Spiti: An experience unforgettable
Spiti...the land of the lamas...a beautiful and extraordinary place, with its gorgeous landscape and breathtaking topography stands elegantly in the north eastern part of the state of Himachal Pradesh. Quiet and isolated, it is an ideal place for those seeking some peace and serenity in their lives.
This year in the summer of June 2011, a bunch of super excited kids, gathered at the Inter State Bus Terminal, New Delhi, all set and ready to board the bus to Shimla in Himachal Pradesh. We were a total of nine people going to Spiti Valley in Himachal Pradesh to work on the Gold Solar Project.
This group of people had come together courtsey an NGO Ecosphere and The International Award for Young People in India. Ecosphere was co-founded by Gold Award Holder- Ishita Khanna. It is an organization focusing on improving the lives of the people living in Spiti by providing them with useful facilities and sources of livelihood. The activities of ECOSHPERE are carried out by volunteers who are willing and determined to work for a certain cause. Last year they built green houses and solar baths in other areas of the region and this year Ecosphere had advertised that they wanted volunteers to come and help build a solar bath for the women of Spiti in the distant village of Morang.
Our main motive of going to the Spiti valley was to help the people there by constructing a solar bathing facility for a group of nuns who stayed at a nunnery in the remote village of Morang near Kaza.
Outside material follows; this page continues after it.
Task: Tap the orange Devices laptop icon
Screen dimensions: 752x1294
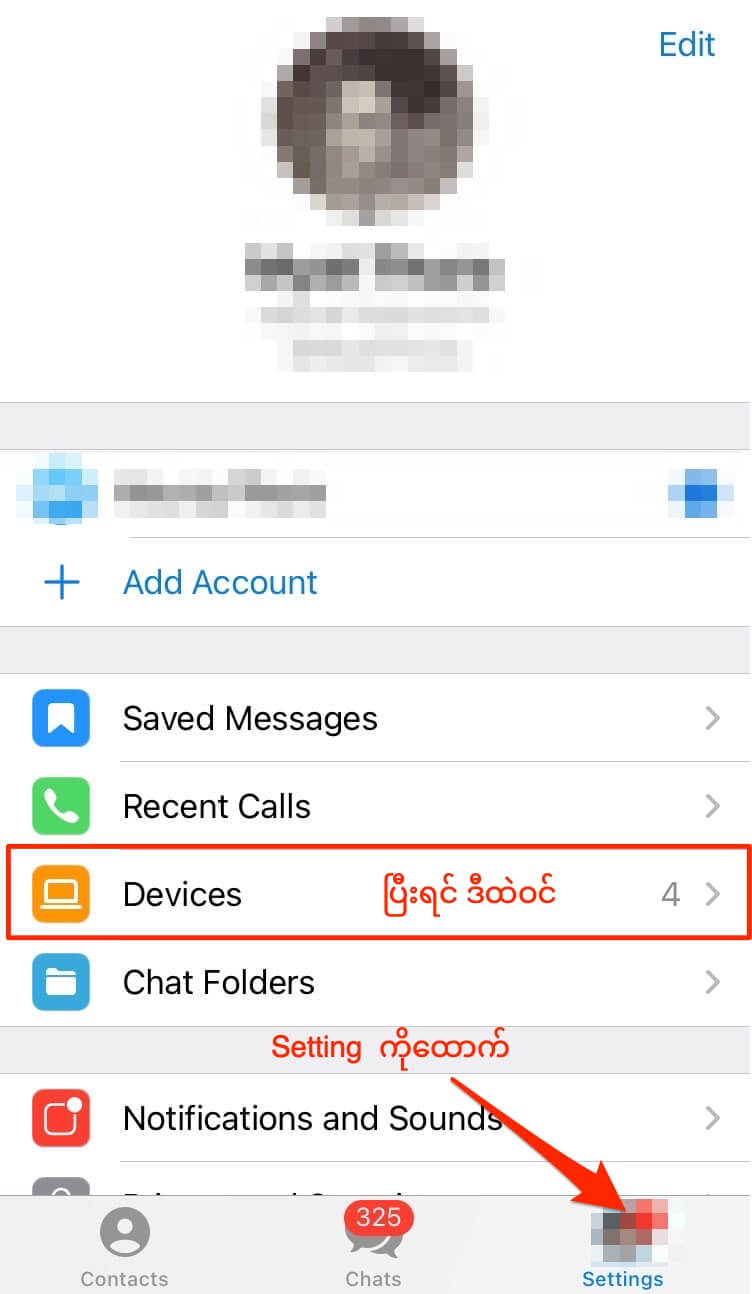Action: point(61,894)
As the temperatures there are very low and the climate extremely dry and cold, hot water to bathe is an absolute necessity. Normally water would be heated by burning firewood or fuel. This was not a sustainable solution to the problem. Hence the decision to construct a solar bath facility.
We left new Delhi on 11.06.2011 at 8.30 pm in the evening and reached Shimla at 6.30 am . We left a hot boiling Delhi and woke up to a cold wet morning. It was raining and all of us were feeling extremely cold!
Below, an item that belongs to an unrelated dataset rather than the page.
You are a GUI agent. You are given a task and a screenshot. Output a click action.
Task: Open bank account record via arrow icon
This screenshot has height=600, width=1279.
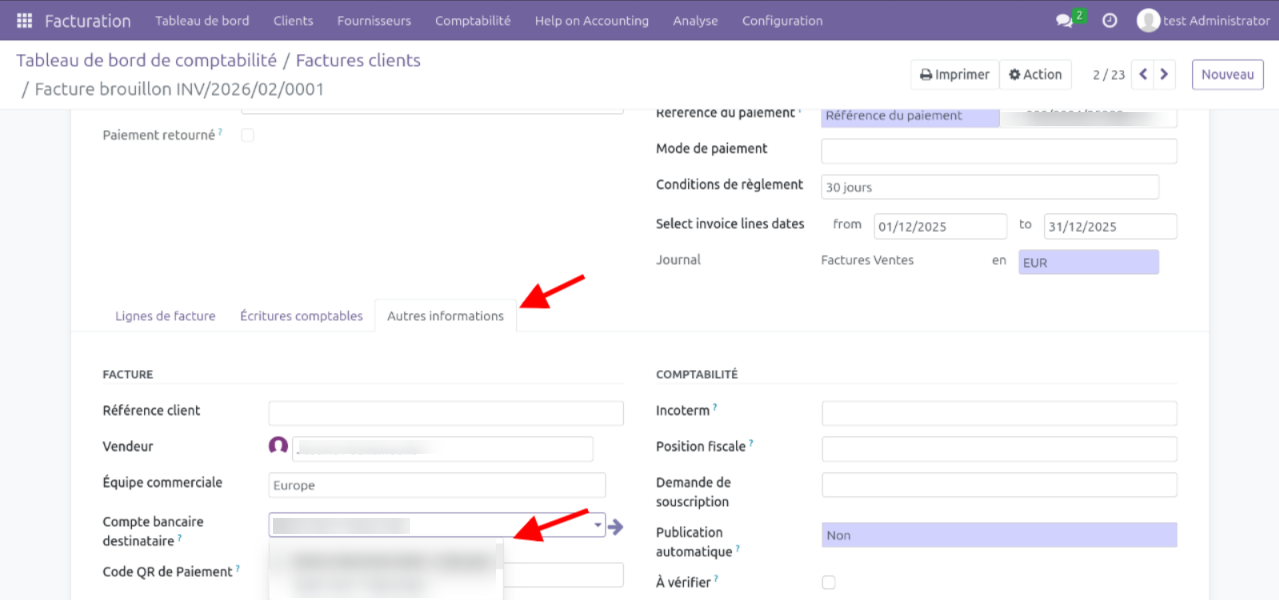tap(616, 526)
At Shimla, we were greeted by Angdui bhaiya and Sonam bhayia from the organization. They had come from Spiti to pick us up. Taking our luggage we boarded the mini bus and headed to Kalpa. Enroute we reached Narkanda and had breakfast there, we had started to feel the chill in the hills as the temperatures came swooping down. All of us thoroughly enjoyed ourselves, traveling through the lush green hills of Himachal, chatting, listening to songs and munching on goodies all the way...
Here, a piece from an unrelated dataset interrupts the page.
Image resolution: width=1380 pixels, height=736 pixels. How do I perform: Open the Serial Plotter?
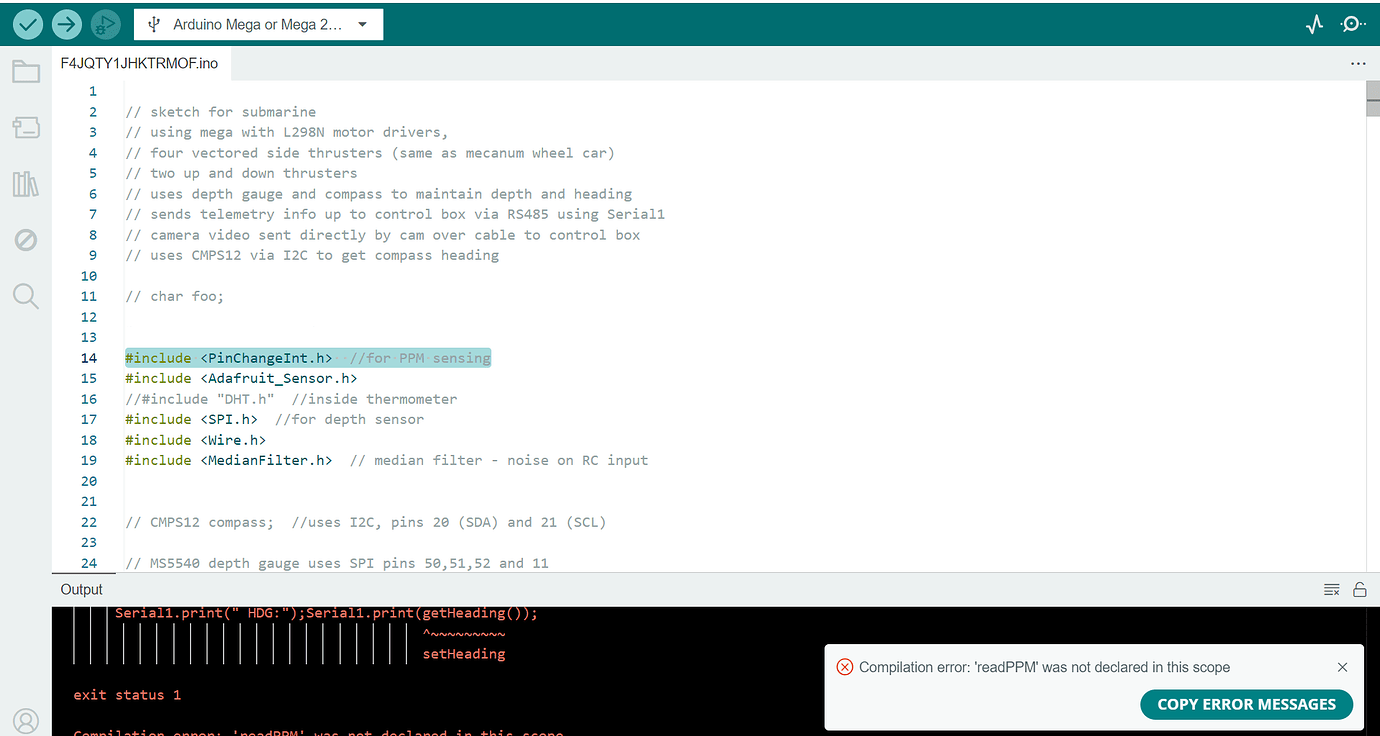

We arrived at Kalpa at 4:00 in the evening, a spectacular place with the Kailash mountain range beautifully bordering it. After feasting on yummy cottage cheese and vegetable pakoras and having an early dinner we all went to bed. But little did we know that we would have to face minor tragedies in the form of boys falling sick and fainting in the bathroom post midnight! Just goes on to prove that girls are much stronger than boys!
The next day we headed to Kaza, the district headquarters of Spiti. The scenery was spectacular..tall mountains standing firm and looking magnificient. The wind had cut patterns on the rocks. All along the way the road meandered alongside a river. Sometimes the river was next to us, at other times it was deep below. The roads were pretty good but they had to be reconstructed every now and then due to damage by landslides and rain.
The ride to Nako was not a very easy one as as we were stranded on the way for four hours due to a major road block. We spent all our time splashing each other with water from a nearby waterfall, throwing pebbles in the river and talking to other tourists. This experience taught us how to remain peaceful and composed even during disturbing times.
By the time we reached Nako, all of us were starving. And after having a hearty meal over there, we all headed towards Kaza. The ride from Nako to Kaza was a very enjoyable one as it was night time and we played atlas and antakshari, even Olga joined us and sang some Russian rap, we tried to copy her but soon realized that non of us were nightingales at singing!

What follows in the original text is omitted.